Stored items
##########
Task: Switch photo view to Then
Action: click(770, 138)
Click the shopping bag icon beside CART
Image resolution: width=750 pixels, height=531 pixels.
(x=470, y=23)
##########
WORK INSTRUCTION >> All that is wanted is the line with "Image resolution: width=750" and every later line in the entries, reproduced exactly.

RESPONSE TO THE TASK >>
Image resolution: width=750 pixels, height=531 pixels.
(x=470, y=23)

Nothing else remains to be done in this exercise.